Hi everyone,
I’m running into a puzzling issue with the “o3-mini-2025-01-31” model, and I’m hoping some of you might have encountered (and hopefully solved) something similar. From the documentation I’ve read, it’s supposed to handle a context window of around 200k tokens, but I keep hitting what looks like a strict ~6.5k token cap in practice.
What’s Happening
- Whenever I feed a prompt larger than roughly 6,400–6,500 tokens, I get
finish_reason='length'
, and the returnedcontent
is just an empty string. Essentially, the model uses the entire buffer to “reason,” leaving no tokens left for an actual completion. - My usage logs confirm
prompt_tokens=6329
,total_tokens=6429
, and no completion tokens — so nothing is actually generated for me to read. - I tested the exact same prompt with “gpt-4o-mini” and had no problem getting a valid response. So it isn’t an overall issue with my script or environment.
- My account is active, and I have credits available, so this doesn’t look like a usage/quota problem.
Confusion
My main confusion is that the official docs for “o3-mini-2025-01-31” claim it supports 200k tokens, yet in reality I’m seeing effectively a 6k–7k limit. I tried drastically shortening my system prompt, dropping mention of temperature, and removing any potential policy triggers, but no luck. If the entire input is over ~6k, the model inevitably returns an empty response.
Question
- Have any of you also tried “o3-mini-2025-01-31” and observed this same mismatch between the stated 200k capacity and what the logs show?

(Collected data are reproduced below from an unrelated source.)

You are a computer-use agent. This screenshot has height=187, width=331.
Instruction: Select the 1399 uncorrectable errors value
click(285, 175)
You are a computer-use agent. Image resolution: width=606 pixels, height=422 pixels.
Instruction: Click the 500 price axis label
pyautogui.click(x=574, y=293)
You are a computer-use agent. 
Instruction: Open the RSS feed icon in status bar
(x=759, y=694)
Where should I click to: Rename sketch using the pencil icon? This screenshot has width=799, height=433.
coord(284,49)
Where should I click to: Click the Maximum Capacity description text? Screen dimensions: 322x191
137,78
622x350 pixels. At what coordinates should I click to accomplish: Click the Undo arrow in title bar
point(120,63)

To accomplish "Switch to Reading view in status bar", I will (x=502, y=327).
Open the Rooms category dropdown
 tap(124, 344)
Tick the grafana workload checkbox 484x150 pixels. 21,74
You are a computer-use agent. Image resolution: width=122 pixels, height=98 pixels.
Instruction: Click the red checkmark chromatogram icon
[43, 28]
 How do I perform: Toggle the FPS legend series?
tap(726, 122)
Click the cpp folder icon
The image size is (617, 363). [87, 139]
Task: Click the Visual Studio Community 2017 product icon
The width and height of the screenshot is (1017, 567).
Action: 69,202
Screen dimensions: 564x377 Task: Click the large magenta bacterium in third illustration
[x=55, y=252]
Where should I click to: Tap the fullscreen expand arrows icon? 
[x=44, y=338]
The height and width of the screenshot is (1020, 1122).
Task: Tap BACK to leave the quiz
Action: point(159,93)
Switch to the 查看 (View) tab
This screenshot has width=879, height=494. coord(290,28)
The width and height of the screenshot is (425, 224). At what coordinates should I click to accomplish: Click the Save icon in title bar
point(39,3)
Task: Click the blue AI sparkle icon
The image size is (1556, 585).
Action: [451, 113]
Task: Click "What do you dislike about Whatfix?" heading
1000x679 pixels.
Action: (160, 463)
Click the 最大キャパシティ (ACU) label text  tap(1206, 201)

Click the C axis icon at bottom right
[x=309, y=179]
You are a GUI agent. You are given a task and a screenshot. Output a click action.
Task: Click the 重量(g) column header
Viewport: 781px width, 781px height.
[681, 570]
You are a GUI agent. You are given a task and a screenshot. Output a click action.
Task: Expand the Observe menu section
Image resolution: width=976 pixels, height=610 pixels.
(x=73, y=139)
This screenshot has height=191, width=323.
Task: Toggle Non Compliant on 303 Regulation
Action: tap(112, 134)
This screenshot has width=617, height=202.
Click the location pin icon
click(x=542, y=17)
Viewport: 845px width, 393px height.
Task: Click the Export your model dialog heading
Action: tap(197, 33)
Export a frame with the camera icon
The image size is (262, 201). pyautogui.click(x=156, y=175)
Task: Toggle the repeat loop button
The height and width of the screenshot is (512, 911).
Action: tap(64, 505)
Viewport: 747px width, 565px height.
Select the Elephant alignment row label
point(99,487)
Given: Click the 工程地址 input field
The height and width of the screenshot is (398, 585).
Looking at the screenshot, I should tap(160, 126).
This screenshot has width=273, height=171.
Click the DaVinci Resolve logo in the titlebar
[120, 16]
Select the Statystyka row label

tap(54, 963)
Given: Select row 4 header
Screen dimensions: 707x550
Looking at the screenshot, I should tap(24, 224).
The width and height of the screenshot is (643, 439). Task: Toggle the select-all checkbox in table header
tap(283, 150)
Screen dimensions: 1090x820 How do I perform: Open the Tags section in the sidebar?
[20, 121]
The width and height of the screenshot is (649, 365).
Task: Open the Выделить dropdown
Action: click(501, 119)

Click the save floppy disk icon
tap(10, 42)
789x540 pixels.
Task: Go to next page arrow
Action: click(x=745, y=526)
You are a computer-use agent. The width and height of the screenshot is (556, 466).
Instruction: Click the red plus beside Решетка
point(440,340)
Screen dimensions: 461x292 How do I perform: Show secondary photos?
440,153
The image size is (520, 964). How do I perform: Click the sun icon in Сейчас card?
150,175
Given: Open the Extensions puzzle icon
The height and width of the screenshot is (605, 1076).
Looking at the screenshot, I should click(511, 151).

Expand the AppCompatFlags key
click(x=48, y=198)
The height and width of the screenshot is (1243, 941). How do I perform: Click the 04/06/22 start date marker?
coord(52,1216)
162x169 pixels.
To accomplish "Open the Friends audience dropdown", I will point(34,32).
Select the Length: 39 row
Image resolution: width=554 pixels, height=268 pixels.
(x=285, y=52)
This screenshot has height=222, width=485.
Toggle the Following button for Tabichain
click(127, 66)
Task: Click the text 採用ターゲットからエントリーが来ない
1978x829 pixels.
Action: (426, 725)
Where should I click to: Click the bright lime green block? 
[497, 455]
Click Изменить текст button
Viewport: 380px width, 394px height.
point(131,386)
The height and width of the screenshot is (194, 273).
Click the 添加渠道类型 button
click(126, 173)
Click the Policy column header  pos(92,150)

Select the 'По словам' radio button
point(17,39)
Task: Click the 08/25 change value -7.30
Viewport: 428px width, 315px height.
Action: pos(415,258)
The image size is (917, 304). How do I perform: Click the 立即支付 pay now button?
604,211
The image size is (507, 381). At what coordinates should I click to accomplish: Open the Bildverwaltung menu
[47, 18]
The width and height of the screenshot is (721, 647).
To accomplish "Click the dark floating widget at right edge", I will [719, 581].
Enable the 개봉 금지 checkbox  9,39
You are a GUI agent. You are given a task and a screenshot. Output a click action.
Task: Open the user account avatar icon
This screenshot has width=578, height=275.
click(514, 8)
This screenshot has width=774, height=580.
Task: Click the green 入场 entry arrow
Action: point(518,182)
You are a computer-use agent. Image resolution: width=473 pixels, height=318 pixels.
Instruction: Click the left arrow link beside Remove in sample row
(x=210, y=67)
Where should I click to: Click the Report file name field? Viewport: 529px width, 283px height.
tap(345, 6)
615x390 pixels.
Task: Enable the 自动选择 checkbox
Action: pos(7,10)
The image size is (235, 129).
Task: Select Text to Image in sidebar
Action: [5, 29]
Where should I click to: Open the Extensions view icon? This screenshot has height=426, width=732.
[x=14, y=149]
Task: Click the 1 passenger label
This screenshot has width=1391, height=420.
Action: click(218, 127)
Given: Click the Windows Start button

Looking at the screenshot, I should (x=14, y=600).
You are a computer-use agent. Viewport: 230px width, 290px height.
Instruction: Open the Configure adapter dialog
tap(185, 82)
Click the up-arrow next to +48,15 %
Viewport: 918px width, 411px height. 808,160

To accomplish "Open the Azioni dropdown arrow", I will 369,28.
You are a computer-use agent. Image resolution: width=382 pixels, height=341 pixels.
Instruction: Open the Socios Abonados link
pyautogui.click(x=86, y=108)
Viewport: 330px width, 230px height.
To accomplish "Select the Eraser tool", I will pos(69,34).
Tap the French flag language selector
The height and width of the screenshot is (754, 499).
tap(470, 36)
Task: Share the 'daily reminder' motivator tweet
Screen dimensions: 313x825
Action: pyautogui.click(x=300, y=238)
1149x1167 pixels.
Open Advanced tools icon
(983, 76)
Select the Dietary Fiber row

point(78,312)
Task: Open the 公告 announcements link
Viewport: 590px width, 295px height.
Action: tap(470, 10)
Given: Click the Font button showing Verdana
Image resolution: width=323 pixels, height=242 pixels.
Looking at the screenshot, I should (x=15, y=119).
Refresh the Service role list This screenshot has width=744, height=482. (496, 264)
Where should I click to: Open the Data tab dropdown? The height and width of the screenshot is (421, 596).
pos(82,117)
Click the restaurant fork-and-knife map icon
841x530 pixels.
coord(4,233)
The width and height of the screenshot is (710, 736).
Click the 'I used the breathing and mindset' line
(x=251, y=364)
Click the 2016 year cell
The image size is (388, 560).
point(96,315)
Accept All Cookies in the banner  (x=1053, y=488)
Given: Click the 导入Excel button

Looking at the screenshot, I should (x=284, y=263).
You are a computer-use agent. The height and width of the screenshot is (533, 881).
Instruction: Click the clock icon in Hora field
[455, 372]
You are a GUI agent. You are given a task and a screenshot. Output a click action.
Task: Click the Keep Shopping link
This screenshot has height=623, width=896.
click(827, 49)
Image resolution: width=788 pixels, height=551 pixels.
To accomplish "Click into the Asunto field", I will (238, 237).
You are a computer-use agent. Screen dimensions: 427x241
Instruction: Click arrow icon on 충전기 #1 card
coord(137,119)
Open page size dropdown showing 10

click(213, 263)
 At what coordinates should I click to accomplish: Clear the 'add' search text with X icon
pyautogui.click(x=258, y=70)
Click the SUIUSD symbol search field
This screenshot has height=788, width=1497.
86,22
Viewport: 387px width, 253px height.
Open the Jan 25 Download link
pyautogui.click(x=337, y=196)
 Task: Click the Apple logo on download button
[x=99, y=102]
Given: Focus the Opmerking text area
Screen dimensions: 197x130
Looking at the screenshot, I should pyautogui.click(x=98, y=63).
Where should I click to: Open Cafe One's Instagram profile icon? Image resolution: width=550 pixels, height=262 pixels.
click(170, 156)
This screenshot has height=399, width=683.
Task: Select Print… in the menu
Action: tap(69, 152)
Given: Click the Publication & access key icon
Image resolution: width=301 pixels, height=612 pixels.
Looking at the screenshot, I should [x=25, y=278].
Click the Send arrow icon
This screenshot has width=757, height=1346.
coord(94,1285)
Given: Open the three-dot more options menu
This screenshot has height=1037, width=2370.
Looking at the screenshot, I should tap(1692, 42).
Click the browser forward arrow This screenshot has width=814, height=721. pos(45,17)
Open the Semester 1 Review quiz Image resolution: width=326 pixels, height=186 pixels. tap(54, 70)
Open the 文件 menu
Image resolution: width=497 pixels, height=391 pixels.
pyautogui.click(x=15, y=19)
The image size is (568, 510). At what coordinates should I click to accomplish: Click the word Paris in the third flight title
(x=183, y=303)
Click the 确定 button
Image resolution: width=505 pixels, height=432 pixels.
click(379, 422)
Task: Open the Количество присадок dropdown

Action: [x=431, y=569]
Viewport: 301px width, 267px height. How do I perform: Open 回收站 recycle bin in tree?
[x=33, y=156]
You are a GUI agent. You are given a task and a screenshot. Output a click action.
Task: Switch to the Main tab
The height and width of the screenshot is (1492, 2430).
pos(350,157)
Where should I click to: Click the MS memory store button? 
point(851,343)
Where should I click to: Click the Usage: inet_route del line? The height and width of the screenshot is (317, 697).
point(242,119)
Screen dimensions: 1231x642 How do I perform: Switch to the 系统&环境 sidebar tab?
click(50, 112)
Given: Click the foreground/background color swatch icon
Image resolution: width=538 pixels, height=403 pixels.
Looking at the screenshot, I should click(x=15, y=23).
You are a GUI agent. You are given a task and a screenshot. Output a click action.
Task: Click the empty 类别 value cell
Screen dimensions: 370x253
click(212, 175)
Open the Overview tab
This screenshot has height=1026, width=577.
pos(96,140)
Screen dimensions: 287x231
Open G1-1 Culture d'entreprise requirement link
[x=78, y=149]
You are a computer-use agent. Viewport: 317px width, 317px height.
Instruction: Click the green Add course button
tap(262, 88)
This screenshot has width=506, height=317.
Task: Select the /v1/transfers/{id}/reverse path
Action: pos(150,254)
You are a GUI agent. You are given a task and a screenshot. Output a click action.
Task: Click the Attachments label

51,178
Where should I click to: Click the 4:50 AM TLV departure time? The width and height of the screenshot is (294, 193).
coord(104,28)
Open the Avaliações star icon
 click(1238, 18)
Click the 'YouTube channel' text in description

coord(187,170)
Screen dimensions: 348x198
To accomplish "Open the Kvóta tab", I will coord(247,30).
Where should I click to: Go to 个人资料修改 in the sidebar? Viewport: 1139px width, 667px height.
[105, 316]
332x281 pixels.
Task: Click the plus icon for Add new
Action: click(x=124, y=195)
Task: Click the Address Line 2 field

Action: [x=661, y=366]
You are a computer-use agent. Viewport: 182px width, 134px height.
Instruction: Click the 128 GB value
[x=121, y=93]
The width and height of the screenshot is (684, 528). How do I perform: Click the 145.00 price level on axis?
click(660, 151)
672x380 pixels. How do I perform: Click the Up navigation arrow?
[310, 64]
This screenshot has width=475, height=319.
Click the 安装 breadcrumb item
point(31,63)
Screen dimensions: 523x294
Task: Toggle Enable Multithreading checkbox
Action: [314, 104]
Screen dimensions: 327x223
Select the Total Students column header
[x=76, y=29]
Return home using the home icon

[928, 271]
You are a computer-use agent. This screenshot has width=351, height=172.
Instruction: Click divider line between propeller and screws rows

- Is there a special approach or plan upgrade needed to unlock the full 200k tokens for this model?
- Or maybe it’s an undisclosed limitation and we really only have ~6.5k tokens to work with?
Any insights or experiences you could share would be greatly appreciated. I’d love to confirm whether I’m missing some setting or if I should just assume it’s a ~6k context model in practice. Thanks in advance for any help!